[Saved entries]
---*---
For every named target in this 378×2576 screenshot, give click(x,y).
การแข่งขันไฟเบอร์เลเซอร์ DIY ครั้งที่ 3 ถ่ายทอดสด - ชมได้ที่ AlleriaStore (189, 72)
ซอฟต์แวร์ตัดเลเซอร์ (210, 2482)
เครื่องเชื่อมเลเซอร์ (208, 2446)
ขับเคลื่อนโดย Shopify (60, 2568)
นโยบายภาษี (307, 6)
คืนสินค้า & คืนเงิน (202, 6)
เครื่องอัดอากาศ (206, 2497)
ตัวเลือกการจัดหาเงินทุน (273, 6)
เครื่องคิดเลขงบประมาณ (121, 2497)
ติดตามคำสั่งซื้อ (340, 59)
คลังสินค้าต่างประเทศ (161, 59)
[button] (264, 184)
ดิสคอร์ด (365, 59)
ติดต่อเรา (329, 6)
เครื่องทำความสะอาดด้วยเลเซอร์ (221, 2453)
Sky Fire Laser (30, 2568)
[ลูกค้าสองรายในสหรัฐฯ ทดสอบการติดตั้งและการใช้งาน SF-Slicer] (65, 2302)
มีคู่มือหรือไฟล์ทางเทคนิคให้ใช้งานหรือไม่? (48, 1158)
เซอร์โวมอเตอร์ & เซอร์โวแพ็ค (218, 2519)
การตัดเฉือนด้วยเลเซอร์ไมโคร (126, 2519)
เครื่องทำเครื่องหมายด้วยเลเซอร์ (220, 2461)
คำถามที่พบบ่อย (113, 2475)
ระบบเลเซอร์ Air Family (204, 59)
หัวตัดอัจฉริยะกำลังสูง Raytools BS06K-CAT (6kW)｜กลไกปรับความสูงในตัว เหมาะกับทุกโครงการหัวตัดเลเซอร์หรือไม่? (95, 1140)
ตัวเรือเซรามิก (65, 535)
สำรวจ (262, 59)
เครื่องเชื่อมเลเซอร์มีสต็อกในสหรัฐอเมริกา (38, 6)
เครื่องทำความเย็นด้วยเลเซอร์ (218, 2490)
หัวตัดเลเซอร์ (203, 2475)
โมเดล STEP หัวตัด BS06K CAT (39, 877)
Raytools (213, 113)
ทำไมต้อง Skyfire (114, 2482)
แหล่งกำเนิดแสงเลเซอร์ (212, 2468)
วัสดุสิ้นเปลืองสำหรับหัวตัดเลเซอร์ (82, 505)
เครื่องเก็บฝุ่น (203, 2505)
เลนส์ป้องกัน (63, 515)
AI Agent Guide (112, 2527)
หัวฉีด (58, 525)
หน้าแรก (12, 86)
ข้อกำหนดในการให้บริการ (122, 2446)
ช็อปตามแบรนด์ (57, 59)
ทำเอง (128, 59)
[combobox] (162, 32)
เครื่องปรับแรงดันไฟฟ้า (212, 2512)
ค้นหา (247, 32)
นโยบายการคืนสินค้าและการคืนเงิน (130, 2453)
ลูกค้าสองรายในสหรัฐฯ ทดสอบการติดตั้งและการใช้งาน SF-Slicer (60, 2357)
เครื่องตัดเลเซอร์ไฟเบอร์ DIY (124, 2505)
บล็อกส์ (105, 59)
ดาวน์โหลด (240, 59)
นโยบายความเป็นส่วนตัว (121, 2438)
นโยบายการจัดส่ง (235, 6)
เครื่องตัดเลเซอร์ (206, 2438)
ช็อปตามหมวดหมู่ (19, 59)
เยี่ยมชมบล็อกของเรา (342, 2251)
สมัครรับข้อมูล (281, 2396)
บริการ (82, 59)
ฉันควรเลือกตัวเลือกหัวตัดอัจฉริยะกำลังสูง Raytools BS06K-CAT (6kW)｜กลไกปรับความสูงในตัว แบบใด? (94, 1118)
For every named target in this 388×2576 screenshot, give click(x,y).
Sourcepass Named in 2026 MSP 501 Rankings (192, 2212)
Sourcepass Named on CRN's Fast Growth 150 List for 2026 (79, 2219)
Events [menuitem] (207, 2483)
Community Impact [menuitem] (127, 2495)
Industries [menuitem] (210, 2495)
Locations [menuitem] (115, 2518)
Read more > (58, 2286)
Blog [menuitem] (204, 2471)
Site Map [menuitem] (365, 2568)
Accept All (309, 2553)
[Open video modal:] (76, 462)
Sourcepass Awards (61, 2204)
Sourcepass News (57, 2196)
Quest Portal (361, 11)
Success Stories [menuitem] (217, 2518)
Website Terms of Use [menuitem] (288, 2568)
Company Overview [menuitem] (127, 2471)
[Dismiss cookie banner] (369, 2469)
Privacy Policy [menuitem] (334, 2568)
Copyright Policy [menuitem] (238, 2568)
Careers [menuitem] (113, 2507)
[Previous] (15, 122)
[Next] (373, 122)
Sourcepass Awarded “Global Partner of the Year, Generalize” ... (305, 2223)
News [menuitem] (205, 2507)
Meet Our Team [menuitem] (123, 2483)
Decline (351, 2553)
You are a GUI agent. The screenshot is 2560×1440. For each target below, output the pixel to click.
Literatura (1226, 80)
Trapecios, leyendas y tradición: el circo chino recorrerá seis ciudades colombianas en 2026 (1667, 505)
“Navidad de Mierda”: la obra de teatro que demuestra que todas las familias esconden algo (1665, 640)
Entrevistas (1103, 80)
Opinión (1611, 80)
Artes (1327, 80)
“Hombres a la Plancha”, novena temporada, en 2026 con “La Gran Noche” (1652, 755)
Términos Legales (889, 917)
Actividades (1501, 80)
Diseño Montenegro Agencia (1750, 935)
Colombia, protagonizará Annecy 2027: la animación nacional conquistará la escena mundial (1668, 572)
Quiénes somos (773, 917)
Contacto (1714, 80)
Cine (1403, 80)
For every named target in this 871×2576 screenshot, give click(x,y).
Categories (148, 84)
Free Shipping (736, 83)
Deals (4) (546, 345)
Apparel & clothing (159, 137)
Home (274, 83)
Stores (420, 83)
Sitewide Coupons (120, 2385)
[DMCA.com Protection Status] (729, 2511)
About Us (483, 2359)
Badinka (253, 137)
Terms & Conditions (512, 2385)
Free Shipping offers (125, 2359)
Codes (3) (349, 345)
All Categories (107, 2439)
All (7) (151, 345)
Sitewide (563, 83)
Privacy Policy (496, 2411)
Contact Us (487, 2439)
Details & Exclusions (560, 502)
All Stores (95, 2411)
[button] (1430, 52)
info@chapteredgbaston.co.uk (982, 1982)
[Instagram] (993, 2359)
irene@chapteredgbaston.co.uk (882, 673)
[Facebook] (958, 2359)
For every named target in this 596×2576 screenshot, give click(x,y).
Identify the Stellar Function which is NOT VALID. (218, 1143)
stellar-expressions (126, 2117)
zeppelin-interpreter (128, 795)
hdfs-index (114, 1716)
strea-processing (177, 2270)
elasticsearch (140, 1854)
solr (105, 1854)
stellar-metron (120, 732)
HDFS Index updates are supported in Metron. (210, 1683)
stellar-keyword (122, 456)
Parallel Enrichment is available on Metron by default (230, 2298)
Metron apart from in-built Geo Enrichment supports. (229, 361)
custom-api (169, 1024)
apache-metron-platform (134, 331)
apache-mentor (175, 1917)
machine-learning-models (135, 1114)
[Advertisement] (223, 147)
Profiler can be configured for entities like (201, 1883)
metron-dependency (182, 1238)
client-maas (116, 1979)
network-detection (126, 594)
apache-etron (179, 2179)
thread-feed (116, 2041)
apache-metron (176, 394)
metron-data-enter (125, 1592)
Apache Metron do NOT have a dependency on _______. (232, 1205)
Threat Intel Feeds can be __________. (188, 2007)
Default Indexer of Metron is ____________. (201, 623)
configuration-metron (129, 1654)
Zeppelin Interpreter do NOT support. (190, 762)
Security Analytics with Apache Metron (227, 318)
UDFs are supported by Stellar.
---*---
= Your objective =
Could you set down, exactly as written, the lines above between the one holding "วัสดุสิ้นเปลืองสำหรับหัวตัดเลเซอร์ (82, 505)" and the one holding "ฉันควรเลือกตัวเลือกหัวตัดอัจฉริยะกำลังสูง Raytools BS06K-CAT", inclusive, and nothing more?

= Output =
วัสดุสิ้นเปลืองสำหรับหัวตัดเลเซอร์ (82, 505)
เครื่องเก็บฝุ่น (203, 2505)
เลนส์ป้องกัน (63, 515)
AI Agent Guide (112, 2527)
หัวฉีด (58, 525)
หน้าแรก (12, 86)
ข้อกำหนดในการให้บริการ (122, 2446)
ช็อปตามแบรนด์ (57, 59)
ทำเอง (128, 59)
[combobox] (162, 32)
เครื่องปรับแรงดันไฟฟ้า (212, 2512)
ค้นหา (247, 32)
นโยบายการคืนสินค้าและการคืนเงิน (130, 2453)
ลูกค้าสองรายในสหรัฐฯ ทดสอบการติดตั้งและการใช้งาน SF-Slicer (60, 2357)
เครื่องตัดเลเซอร์ไฟเบอร์ DIY (124, 2505)
บล็อกส์ (105, 59)
ดาวน์โหลด (240, 59)
นโยบายความเป็นส่วนตัว (121, 2438)
นโยบายการจัดส่ง (235, 6)
เครื่องตัดเลเซอร์ (206, 2438)
ช็อปตามหมวดหมู่ (19, 59)
เยี่ยมชมบล็อกของเรา (342, 2251)
สมัครรับข้อมูล (281, 2396)
บริการ (82, 59)
ฉันควรเลือกตัวเลือกหัวตัดอัจฉริยะกำลังสูง Raytools BS06K-CAT (6kW)｜กลไกปรับความสูงในตัว แบบใด? (94, 1118)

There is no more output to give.